▸ **WHAT IS BEING ASKED**
Every line from the one with "Task: Open the Help question mark menu" through the end of the entries below must be retyped exactly, and only those lines. The pictures are not part of the copy.

▸ **INPUT FOR THIS TASK**
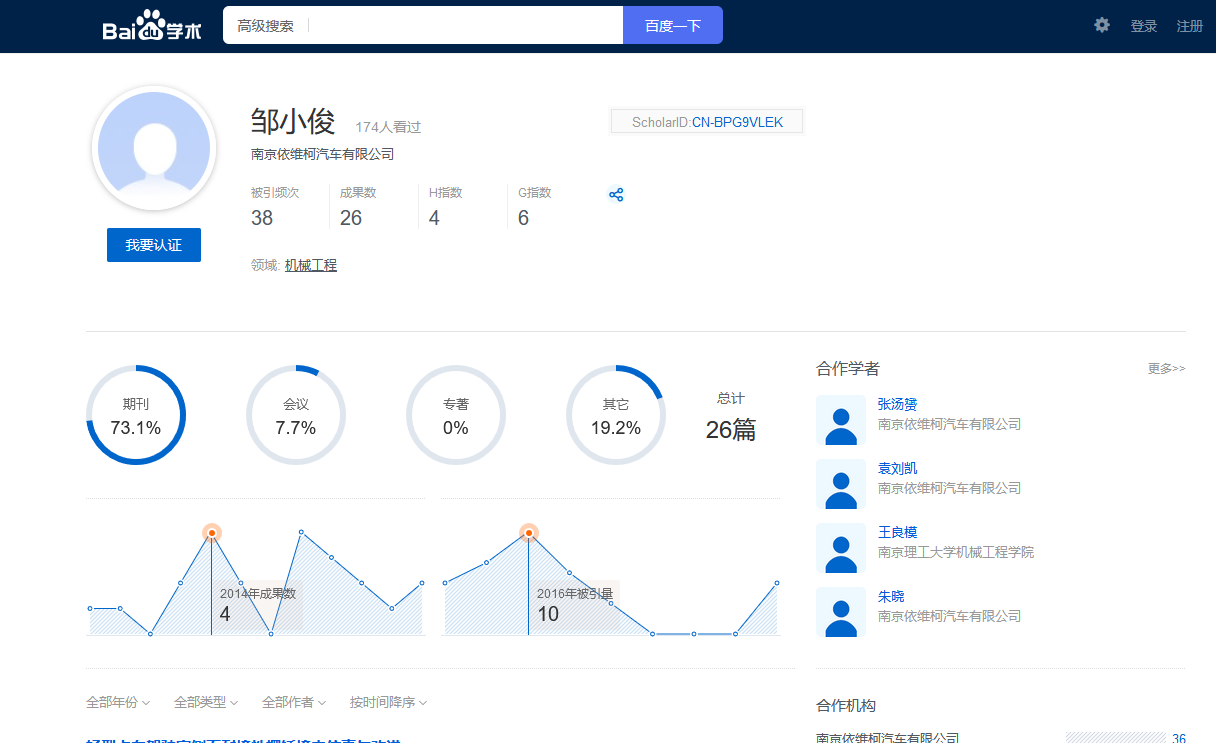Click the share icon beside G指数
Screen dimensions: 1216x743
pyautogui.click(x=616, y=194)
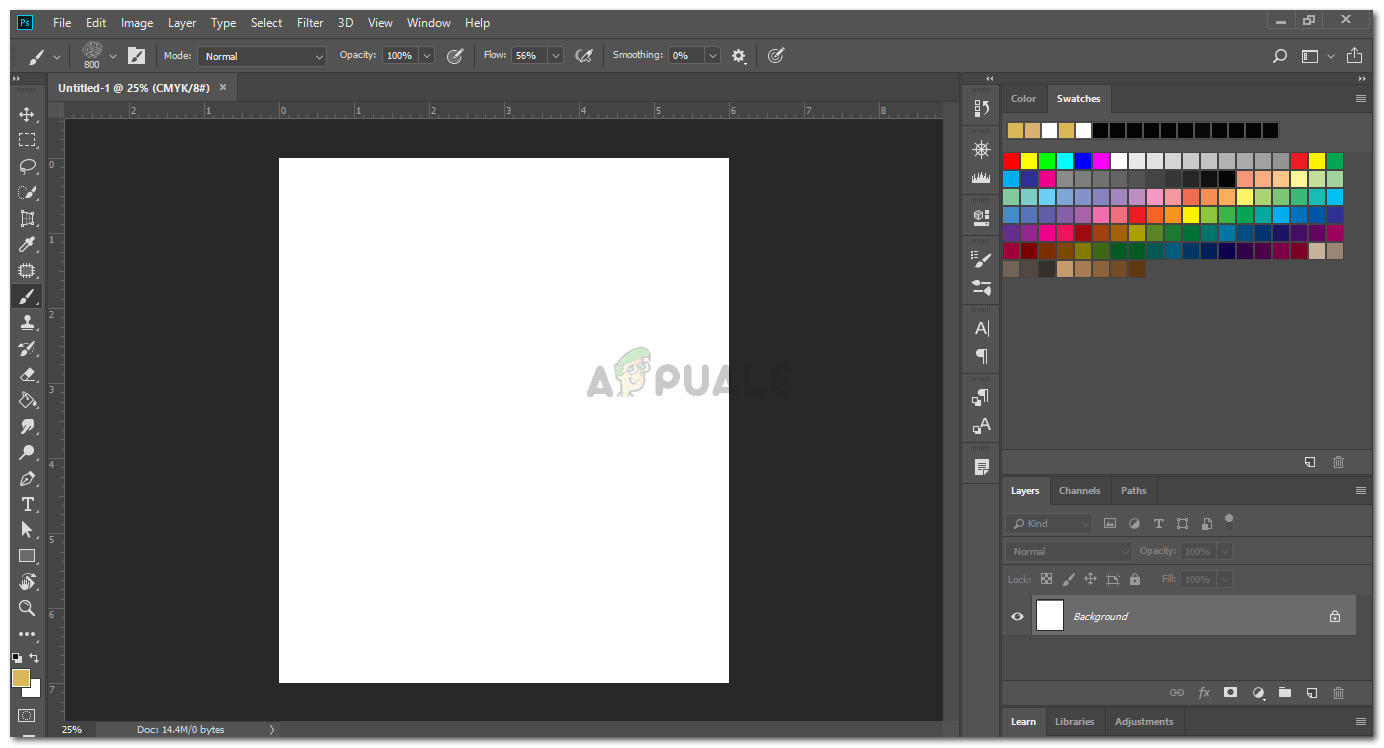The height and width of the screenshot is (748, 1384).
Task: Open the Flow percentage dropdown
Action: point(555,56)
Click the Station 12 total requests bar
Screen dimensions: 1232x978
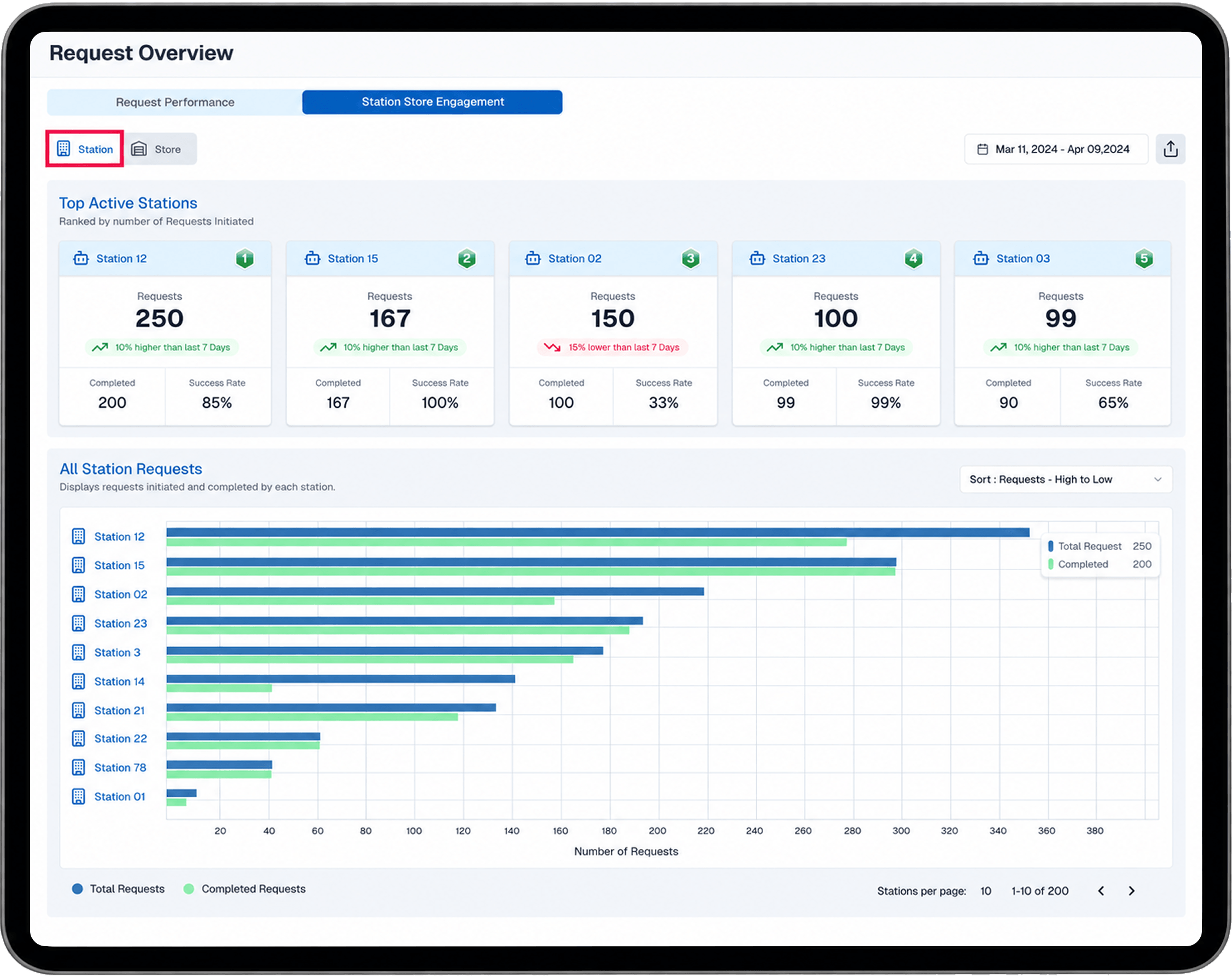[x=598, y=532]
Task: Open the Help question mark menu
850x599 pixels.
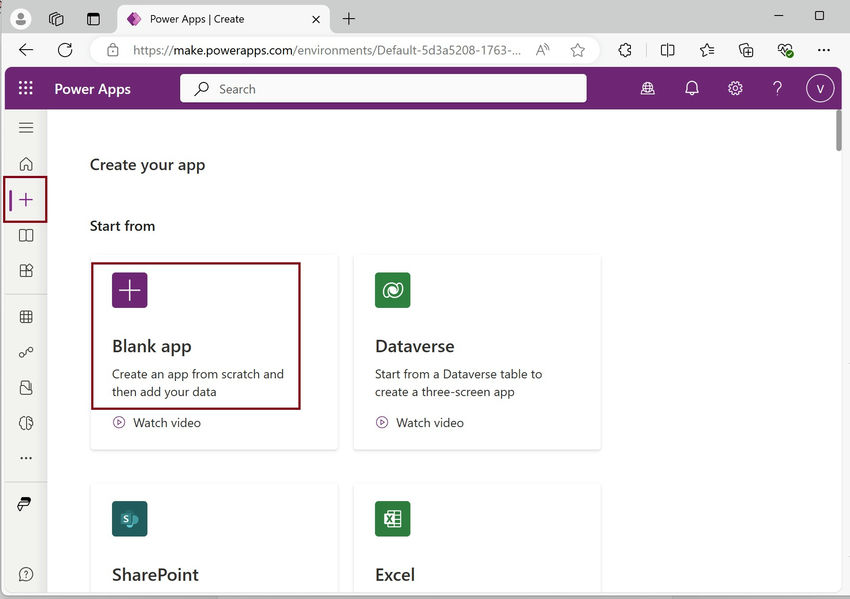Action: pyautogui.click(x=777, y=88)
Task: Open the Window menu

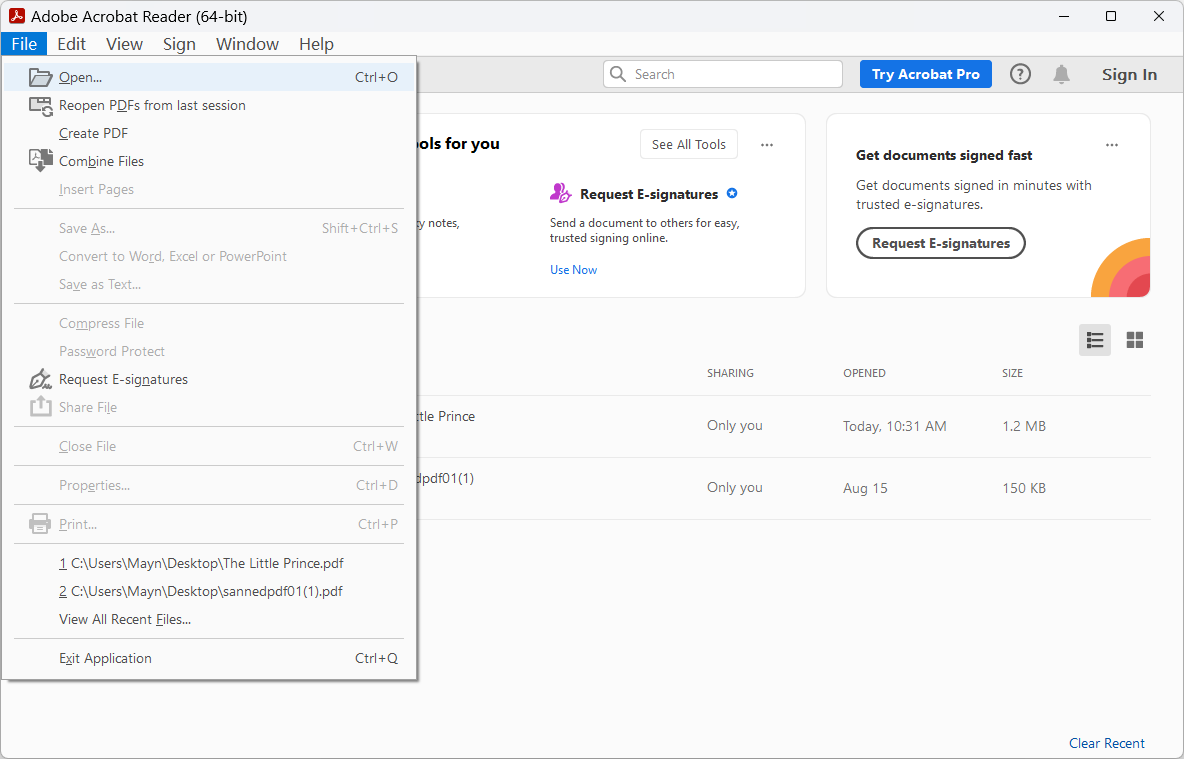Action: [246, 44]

▸ **EXERCISE ANSWER**
Task: Open the Help question mark menu
850x599 pixels.
Action: pyautogui.click(x=777, y=88)
Task: Open the Window menu

Action: [246, 44]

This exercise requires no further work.